> **Exercise instructions**
Each record below needs to be retyped exactly.

> **Available data**
══════════════════════════════
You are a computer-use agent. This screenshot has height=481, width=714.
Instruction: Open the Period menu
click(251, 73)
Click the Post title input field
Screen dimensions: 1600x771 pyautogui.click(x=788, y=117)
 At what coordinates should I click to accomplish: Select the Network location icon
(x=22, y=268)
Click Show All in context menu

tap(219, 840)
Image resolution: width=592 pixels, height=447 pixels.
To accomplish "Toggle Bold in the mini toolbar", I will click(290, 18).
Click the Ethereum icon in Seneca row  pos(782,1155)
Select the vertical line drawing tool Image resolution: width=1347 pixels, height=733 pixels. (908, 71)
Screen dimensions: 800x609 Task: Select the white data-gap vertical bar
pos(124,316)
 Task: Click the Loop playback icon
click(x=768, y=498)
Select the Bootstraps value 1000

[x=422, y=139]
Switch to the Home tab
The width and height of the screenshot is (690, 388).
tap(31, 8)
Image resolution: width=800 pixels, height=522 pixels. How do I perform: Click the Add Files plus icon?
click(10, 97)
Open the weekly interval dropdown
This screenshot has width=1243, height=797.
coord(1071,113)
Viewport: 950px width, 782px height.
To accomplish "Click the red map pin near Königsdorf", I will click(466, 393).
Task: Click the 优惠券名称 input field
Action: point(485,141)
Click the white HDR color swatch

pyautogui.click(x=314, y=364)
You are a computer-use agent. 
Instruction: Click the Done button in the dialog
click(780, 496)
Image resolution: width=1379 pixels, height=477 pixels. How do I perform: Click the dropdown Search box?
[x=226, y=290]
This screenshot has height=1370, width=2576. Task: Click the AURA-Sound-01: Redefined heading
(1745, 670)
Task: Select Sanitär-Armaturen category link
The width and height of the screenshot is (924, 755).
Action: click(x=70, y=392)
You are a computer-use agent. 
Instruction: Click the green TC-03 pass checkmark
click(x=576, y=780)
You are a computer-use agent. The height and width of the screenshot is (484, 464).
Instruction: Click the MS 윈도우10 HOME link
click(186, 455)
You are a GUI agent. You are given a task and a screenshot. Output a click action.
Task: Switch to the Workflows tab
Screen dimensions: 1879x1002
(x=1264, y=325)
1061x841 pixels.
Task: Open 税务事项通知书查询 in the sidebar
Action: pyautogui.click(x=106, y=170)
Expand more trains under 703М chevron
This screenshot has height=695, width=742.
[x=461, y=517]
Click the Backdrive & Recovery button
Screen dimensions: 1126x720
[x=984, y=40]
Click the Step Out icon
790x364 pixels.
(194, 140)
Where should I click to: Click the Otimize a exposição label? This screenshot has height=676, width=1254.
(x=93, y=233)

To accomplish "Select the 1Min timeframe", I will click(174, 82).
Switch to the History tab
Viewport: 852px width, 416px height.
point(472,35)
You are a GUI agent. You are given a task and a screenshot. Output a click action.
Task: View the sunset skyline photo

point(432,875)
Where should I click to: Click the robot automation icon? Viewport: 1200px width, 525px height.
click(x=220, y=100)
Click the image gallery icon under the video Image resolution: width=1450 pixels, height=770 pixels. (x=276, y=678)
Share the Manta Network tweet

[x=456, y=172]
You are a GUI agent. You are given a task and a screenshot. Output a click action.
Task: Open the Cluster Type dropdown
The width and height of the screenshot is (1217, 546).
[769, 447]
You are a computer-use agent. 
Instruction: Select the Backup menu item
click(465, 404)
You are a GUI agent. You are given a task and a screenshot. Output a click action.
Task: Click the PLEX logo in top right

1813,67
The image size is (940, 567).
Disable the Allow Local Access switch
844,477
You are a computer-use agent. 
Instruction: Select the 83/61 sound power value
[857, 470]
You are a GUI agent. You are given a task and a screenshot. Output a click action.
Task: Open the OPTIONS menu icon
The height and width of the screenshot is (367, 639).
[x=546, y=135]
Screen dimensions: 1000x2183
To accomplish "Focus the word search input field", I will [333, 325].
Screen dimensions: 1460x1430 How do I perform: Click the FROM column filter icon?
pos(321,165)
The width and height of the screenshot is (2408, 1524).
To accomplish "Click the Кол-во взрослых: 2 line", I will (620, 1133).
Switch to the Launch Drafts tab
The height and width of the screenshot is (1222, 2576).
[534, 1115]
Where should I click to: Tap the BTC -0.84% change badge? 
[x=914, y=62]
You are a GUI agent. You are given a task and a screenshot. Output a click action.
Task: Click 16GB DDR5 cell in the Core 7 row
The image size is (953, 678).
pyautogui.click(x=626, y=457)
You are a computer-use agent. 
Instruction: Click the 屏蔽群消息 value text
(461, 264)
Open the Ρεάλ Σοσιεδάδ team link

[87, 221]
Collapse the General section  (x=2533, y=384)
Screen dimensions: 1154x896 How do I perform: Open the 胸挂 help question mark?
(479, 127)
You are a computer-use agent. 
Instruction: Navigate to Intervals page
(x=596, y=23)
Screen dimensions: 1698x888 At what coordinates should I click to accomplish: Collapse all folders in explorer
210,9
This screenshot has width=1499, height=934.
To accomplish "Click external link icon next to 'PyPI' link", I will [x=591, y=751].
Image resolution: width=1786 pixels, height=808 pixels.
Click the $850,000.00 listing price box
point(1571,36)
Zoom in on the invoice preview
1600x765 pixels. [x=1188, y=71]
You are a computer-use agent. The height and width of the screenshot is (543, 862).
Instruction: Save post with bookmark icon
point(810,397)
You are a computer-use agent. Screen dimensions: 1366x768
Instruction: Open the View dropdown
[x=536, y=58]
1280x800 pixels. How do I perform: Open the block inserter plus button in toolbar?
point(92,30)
══════════════════════════════
> **Response**
You are a computer-use agent. This screenshot has height=481, width=714.
Instruction: Open the Period menu
click(251, 73)
Click the Post title input field
Screen dimensions: 1600x771 pyautogui.click(x=788, y=117)
 At what coordinates should I click to accomplish: Select the Network location icon
(x=22, y=268)
Click Show All in context menu

tap(219, 840)
Image resolution: width=592 pixels, height=447 pixels.
To accomplish "Toggle Bold in the mini toolbar", I will click(290, 18).
Click the Ethereum icon in Seneca row  pos(782,1155)
Select the vertical line drawing tool Image resolution: width=1347 pixels, height=733 pixels. (908, 71)
Screen dimensions: 800x609 Task: Select the white data-gap vertical bar
pos(124,316)
 Task: Click the Loop playback icon
click(x=768, y=498)
Select the Bootstraps value 1000

[x=422, y=139]
Switch to the Home tab
The width and height of the screenshot is (690, 388).
tap(31, 8)
Image resolution: width=800 pixels, height=522 pixels. How do I perform: Click the Add Files plus icon?
click(10, 97)
Open the weekly interval dropdown
This screenshot has width=1243, height=797.
coord(1071,113)
Viewport: 950px width, 782px height.
To accomplish "Click the red map pin near Königsdorf", I will click(466, 393).
Task: Click the 优惠券名称 input field
Action: point(485,141)
Click the white HDR color swatch

pyautogui.click(x=314, y=364)
You are a computer-use agent. 
Instruction: Click the Done button in the dialog
click(780, 496)
Image resolution: width=1379 pixels, height=477 pixels. How do I perform: Click the dropdown Search box?
[x=226, y=290]
This screenshot has height=1370, width=2576. Task: Click the AURA-Sound-01: Redefined heading
(1745, 670)
Task: Select Sanitär-Armaturen category link
The width and height of the screenshot is (924, 755).
Action: click(x=70, y=392)
You are a computer-use agent. 
Instruction: Click the green TC-03 pass checkmark
click(x=576, y=780)
You are a computer-use agent. The height and width of the screenshot is (484, 464).
Instruction: Click the MS 윈도우10 HOME link
click(186, 455)
You are a GUI agent. You are given a task and a screenshot. Output a click action.
Task: Switch to the Workflows tab
Screen dimensions: 1879x1002
(x=1264, y=325)
1061x841 pixels.
Task: Open 税务事项通知书查询 in the sidebar
Action: pyautogui.click(x=106, y=170)
Expand more trains under 703М chevron
This screenshot has height=695, width=742.
[x=461, y=517]
Click the Backdrive & Recovery button
Screen dimensions: 1126x720
[x=984, y=40]
Click the Step Out icon
790x364 pixels.
(194, 140)
Where should I click to: Click the Otimize a exposição label? This screenshot has height=676, width=1254.
(x=93, y=233)

To accomplish "Select the 1Min timeframe", I will click(174, 82).
Switch to the History tab
Viewport: 852px width, 416px height.
point(472,35)
You are a GUI agent. You are given a task and a screenshot. Output a click action.
Task: View the sunset skyline photo

point(432,875)
Where should I click to: Click the robot automation icon? Viewport: 1200px width, 525px height.
click(x=220, y=100)
Click the image gallery icon under the video Image resolution: width=1450 pixels, height=770 pixels. (x=276, y=678)
Share the Manta Network tweet

[x=456, y=172]
You are a GUI agent. You are given a task and a screenshot. Output a click action.
Task: Open the Cluster Type dropdown
The width and height of the screenshot is (1217, 546).
[769, 447]
You are a computer-use agent. 
Instruction: Select the Backup menu item
click(465, 404)
You are a GUI agent. You are given a task and a screenshot. Output a click action.
Task: Click the PLEX logo in top right

1813,67
The image size is (940, 567).
Disable the Allow Local Access switch
844,477
You are a computer-use agent. 
Instruction: Select the 83/61 sound power value
[857, 470]
You are a GUI agent. You are given a task and a screenshot. Output a click action.
Task: Open the OPTIONS menu icon
The height and width of the screenshot is (367, 639).
[x=546, y=135]
Screen dimensions: 1000x2183
To accomplish "Focus the word search input field", I will [333, 325].
Screen dimensions: 1460x1430 How do I perform: Click the FROM column filter icon?
pos(321,165)
The width and height of the screenshot is (2408, 1524).
To accomplish "Click the Кол-во взрослых: 2 line", I will (620, 1133).
Switch to the Launch Drafts tab
The height and width of the screenshot is (1222, 2576).
[534, 1115]
Where should I click to: Tap the BTC -0.84% change badge? 
[x=914, y=62]
You are a GUI agent. You are given a task and a screenshot. Output a click action.
Task: Click 16GB DDR5 cell in the Core 7 row
The image size is (953, 678).
pyautogui.click(x=626, y=457)
You are a computer-use agent. 
Instruction: Click the 屏蔽群消息 value text
(461, 264)
Open the Ρεάλ Σοσιεδάδ team link

[87, 221]
Collapse the General section  (x=2533, y=384)
Screen dimensions: 1154x896 How do I perform: Open the 胸挂 help question mark?
(479, 127)
You are a computer-use agent. 
Instruction: Navigate to Intervals page
(x=596, y=23)
Screen dimensions: 1698x888 At what coordinates should I click to accomplish: Collapse all folders in explorer
210,9
This screenshot has width=1499, height=934.
To accomplish "Click external link icon next to 'PyPI' link", I will [x=591, y=751].
Image resolution: width=1786 pixels, height=808 pixels.
Click the $850,000.00 listing price box
point(1571,36)
Zoom in on the invoice preview
1600x765 pixels. [x=1188, y=71]
You are a computer-use agent. The height and width of the screenshot is (543, 862).
Instruction: Save post with bookmark icon
point(810,397)
You are a computer-use agent. Screen dimensions: 1366x768
Instruction: Open the View dropdown
[x=536, y=58]
1280x800 pixels. How do I perform: Open the block inserter plus button in toolbar?
point(92,30)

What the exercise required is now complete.